[[ Data supplied, beginning ]]

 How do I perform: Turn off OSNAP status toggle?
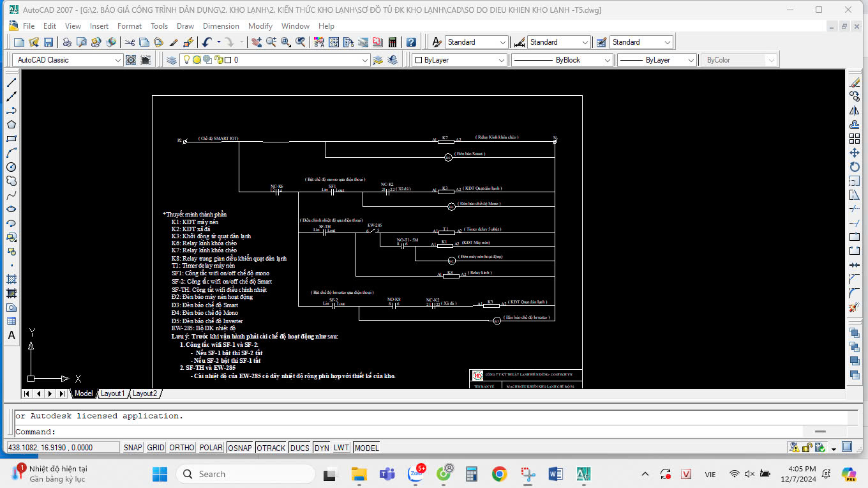tap(240, 448)
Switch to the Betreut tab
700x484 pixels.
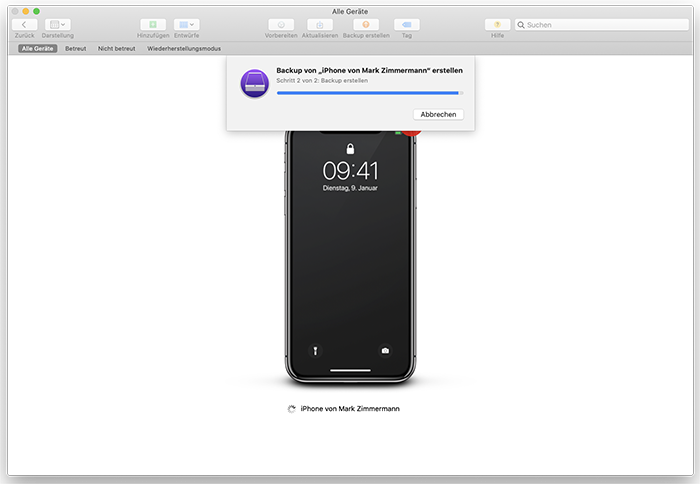click(76, 48)
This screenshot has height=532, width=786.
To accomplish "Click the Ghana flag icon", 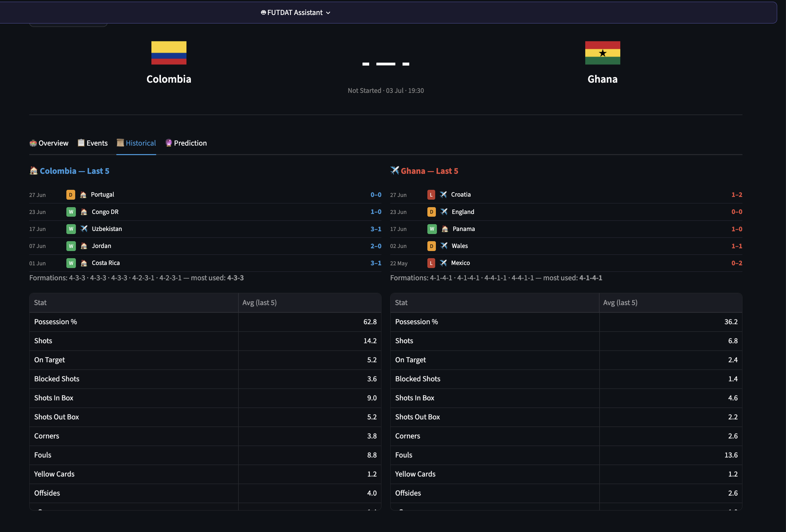I will coord(602,53).
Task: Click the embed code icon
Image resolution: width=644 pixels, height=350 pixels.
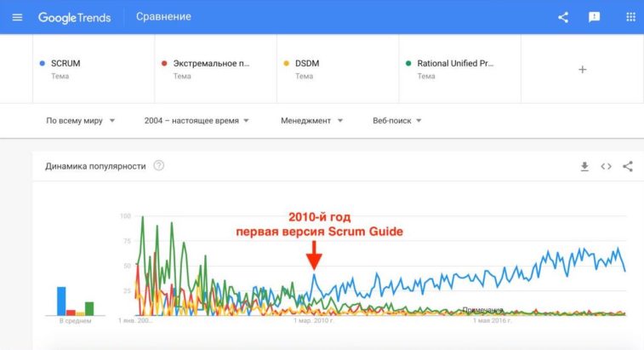Action: point(606,166)
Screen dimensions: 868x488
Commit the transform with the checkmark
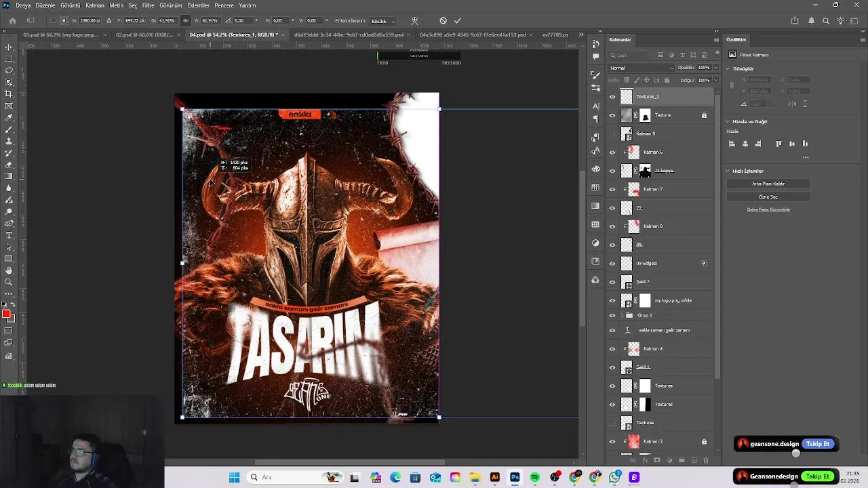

[[ Data supplied, end ]]

● **Task objective**
Starting at the line that holds "Image resolution: width=644", repeat every line through the end of the listing exactly as written, skipping any picture.

● **Answer section**
Image resolution: width=644 pixels, height=350 pixels.
Action: point(606,166)
Screen dimensions: 868x488
Commit the transform with the checkmark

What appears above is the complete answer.